[Collected data entries]
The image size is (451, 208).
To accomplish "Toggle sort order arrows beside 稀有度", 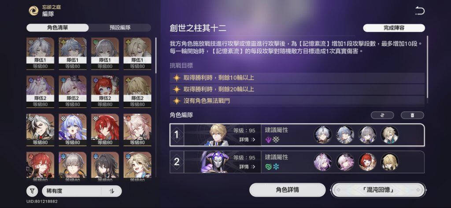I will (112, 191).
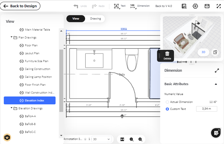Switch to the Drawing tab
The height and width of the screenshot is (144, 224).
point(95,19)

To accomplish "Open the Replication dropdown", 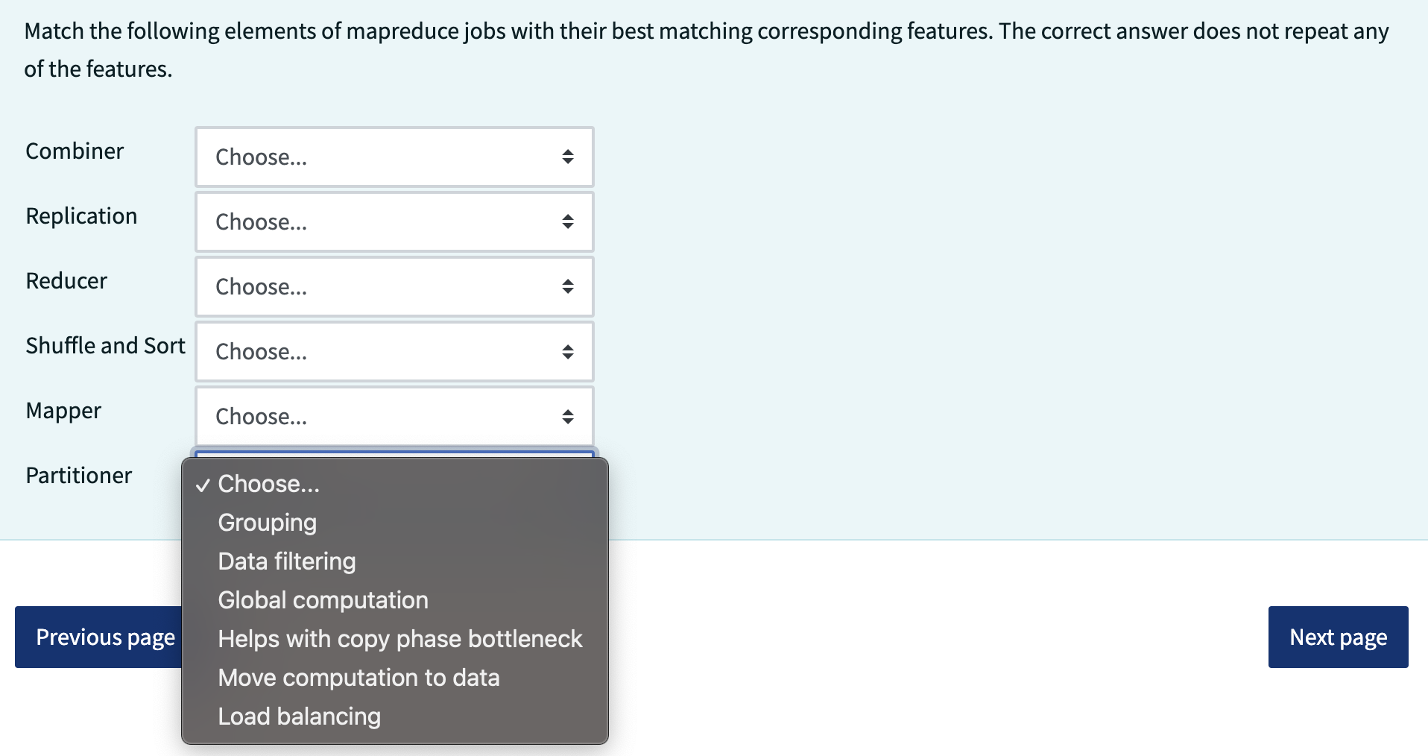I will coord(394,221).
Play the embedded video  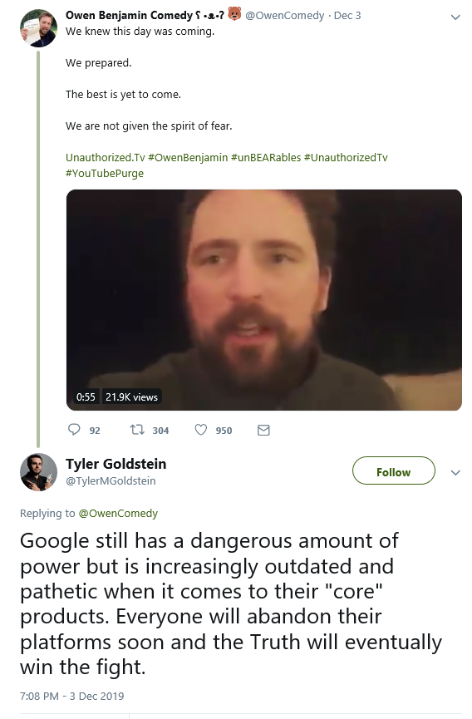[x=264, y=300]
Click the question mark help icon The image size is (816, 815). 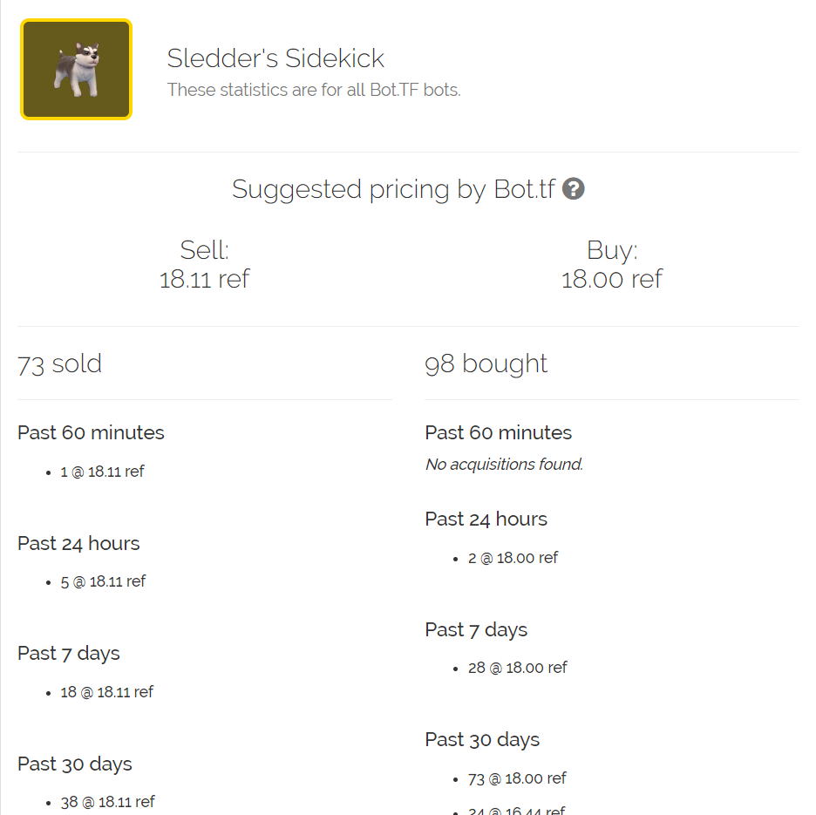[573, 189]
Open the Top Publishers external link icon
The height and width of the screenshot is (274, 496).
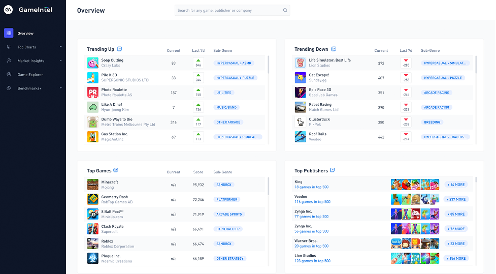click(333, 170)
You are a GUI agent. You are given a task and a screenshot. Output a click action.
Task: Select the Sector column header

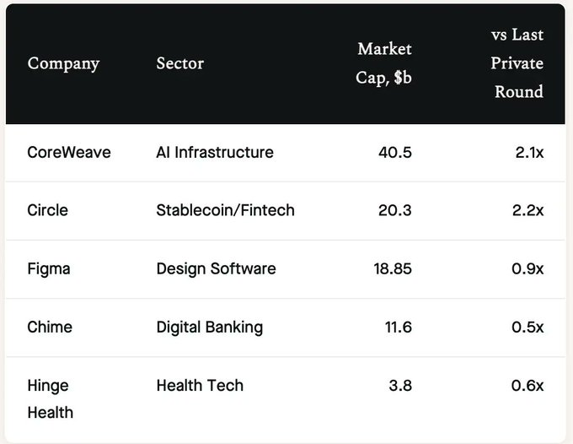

---

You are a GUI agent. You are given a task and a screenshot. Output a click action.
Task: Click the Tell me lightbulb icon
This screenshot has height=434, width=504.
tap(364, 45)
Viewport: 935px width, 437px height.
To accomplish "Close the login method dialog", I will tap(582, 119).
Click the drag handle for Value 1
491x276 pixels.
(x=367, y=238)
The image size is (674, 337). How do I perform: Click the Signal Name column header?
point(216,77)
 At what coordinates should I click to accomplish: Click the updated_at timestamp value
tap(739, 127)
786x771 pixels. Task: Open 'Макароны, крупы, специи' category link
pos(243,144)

Exercise goal -> The lines above starting at the one that holds "Open the Top Publishers external link icon" and ending at the one that holds "Task: Select the Sector column header" are to be written out exactly, ends included, and no pictures are to be copied.

Result ->
Open the Top Publishers external link icon
The height and width of the screenshot is (274, 496).
click(333, 170)
You are a GUI agent. You are given a task and a screenshot. Output a click action.
Task: Select the Sector column header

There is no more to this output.